Stored records:
────────────────────
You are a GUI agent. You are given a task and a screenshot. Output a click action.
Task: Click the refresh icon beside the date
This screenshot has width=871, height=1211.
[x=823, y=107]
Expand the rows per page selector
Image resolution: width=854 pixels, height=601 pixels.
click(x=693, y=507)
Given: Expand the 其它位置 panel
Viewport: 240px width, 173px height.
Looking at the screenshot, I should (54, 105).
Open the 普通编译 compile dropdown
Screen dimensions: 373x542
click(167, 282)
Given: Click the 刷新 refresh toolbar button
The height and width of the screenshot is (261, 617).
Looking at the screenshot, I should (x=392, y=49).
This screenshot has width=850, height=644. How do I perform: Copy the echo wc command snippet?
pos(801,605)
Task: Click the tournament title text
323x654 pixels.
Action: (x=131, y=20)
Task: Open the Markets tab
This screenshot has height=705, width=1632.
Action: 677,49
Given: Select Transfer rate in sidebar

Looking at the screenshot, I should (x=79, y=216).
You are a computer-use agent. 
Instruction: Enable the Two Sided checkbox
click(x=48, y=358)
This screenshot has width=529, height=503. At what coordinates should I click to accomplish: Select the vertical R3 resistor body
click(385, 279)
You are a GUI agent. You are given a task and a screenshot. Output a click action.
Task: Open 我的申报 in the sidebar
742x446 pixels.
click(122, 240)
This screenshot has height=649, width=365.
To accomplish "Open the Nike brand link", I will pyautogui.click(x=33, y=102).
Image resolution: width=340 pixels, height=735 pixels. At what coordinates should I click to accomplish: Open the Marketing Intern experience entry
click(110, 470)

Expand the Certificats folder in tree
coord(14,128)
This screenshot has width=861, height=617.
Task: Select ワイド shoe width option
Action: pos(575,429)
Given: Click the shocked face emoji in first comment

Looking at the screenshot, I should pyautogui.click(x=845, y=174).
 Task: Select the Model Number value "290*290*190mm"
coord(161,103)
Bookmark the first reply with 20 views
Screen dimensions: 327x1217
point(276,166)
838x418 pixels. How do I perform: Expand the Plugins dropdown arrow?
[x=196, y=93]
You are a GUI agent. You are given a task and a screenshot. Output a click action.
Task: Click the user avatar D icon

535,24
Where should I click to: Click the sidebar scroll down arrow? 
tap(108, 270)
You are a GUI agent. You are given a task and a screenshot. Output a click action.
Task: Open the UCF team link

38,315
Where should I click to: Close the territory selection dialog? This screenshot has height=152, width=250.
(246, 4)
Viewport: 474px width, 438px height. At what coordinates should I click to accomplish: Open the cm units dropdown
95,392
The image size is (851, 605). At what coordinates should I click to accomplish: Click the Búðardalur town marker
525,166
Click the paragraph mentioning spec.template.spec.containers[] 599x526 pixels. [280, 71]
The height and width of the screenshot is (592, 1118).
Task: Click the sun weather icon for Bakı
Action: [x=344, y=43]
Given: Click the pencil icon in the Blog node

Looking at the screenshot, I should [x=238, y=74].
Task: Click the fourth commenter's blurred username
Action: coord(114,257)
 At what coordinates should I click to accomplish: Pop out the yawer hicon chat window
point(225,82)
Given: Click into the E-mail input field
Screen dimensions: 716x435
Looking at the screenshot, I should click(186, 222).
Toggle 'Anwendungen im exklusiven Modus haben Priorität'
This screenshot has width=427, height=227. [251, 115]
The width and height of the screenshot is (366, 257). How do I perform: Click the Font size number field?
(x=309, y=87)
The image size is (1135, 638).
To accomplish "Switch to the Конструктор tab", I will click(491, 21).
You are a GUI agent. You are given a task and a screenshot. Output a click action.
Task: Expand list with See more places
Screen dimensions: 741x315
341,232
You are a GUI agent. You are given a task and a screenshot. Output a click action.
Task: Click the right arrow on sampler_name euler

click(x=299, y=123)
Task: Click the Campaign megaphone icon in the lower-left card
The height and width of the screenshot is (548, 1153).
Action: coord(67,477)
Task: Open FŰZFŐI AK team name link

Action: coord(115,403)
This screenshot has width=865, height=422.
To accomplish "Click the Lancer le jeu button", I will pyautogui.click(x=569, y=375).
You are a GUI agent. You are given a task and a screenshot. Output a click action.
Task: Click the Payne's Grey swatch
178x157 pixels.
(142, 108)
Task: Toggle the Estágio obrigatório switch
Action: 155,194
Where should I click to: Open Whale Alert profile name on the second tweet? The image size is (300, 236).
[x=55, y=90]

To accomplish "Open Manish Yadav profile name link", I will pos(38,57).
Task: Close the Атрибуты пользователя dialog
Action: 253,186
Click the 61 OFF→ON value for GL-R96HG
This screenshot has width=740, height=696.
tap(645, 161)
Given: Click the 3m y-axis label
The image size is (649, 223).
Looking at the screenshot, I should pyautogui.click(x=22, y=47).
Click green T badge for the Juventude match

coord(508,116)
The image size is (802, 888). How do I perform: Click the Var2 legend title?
────────────────────
# [TASK OBJECTIVE]
Using the entries above, repeat only the lines from the one containing "This screenshot has width=529, height=503." through the one containing "Task: Open 我的申报 in the sidebar", end lines included.

# [RESULT OF THIS TASK]
This screenshot has width=529, height=503. At what coordinates should I click to accomplish: Select the vertical R3 resistor body
click(385, 279)
You are a GUI agent. You are given a task and a screenshot. Output a click action.
Task: Open 我的申报 in the sidebar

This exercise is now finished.